Semyon Bychkov comes very close to Kleiber in excellence, with a splendid cast of leads, if not ideal in some instances. Robert Carsen's sets are beautiful and largely traditional. He moves the time of the story up from the 18th century to somewhere in the 19th with touches of the 20th here and there in the costuming. When this production premiered there was a lot of griping about the 3rd act, here set in a bawdy house instead of a good old-fashioned tavern. There is some male nudity which does seem gratuitous but it is funny as it gives Baron Ochs something hilarious to respond to in his befuddled moment of humiliation.
Other than that this production is pretty straight forward and faithful to Hugo von Hofmanthal's libretto.
The Vienna Philharmonic plays with its usual (and expected) expertise in this piece and Bychkov captures all the magic and comedy inherent in the score. His cast is about the best that could have been assembled at the time. Adrianne Pieczonka is a tougher cookie than most Marschallins but she displays all the wisdom and sympathy lovers of this opera expect in this roll, and she sings beautifully and powerfully in the 3rd act. Her famous first act monologue about the passing of time is satisfyingly touching if not as tear-jerking as other famous Marschallins, like Régine Crespin and Elisabeth Schwarzkopf.
Oktavian, the eponymous hero, is beautifully sung by Angelika Kirschlager, a fine actress as well, though she looks too feminine in close-ups, but this hardly matters. The trio of ladies is perfectly rounded off by Miah Persson's beautiful and adorable Sophie. The presentation of the rose in Act 2 is exquisitely sung and acted by Kirschlager and Persson, and is quite moving in one of the most beautiful scenes in all of opera.
Baron Ochs, a very deep bass role, is not quite encompassed so successfully by Franz Hawlata. The low notes, as at the end of Act 2, are a stretch for this basically bass-baritone voice but he manages them and he's a fine actor and is very funny at all times, fully alive to every nuance of the text. The balance of the supporting cast is top drawer. The stage direction is not too fussy and the action of the principals is subtle and intelligently executed.

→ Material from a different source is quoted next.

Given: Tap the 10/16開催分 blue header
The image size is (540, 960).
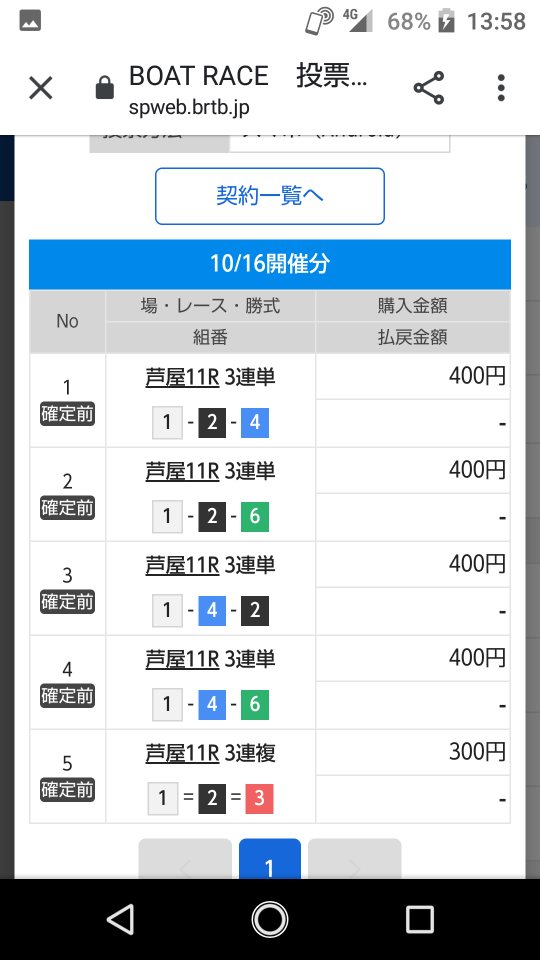Looking at the screenshot, I should [x=269, y=264].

The camera work does not jump around too much but focuses mostly on the full stage, showing the beautiful sets, especially Faninal's grand hall in Act 2. There are close-ups but not so close that you see spit flying from the singers' mouths or veins popping out on their necks or anything like that. If you're not a seasoned opera watcher you won't understand what this means. The ease with which these singers sing makes for very comfortable viewing in that respect.
If you're a collector of filmed opera and 'Der Rosenkavalier' is one of your favorites then I recommend you adding this one to your collection. It's a keeper and one I'll watch again and again when I'm in the mood and have the time. It's a long opera, though not as long as most Wagner, but it takes time to get through. It can also be tiring to read surtitles for 3+ hours, but we have the wonderful 'pause' button to alleviate eyeball fatigue.
If you think you are not an opera fan this is a good opera to start with in spite of its length. The music is glorious and full of hummable tunes. Productions like this are the kind of thing that creates opera fans.
I don't know any opera lovers who are not also film buffs. I think that there may be many more film buffs who could become opera fans by watching excellent live productions caught on celluloid, like this one.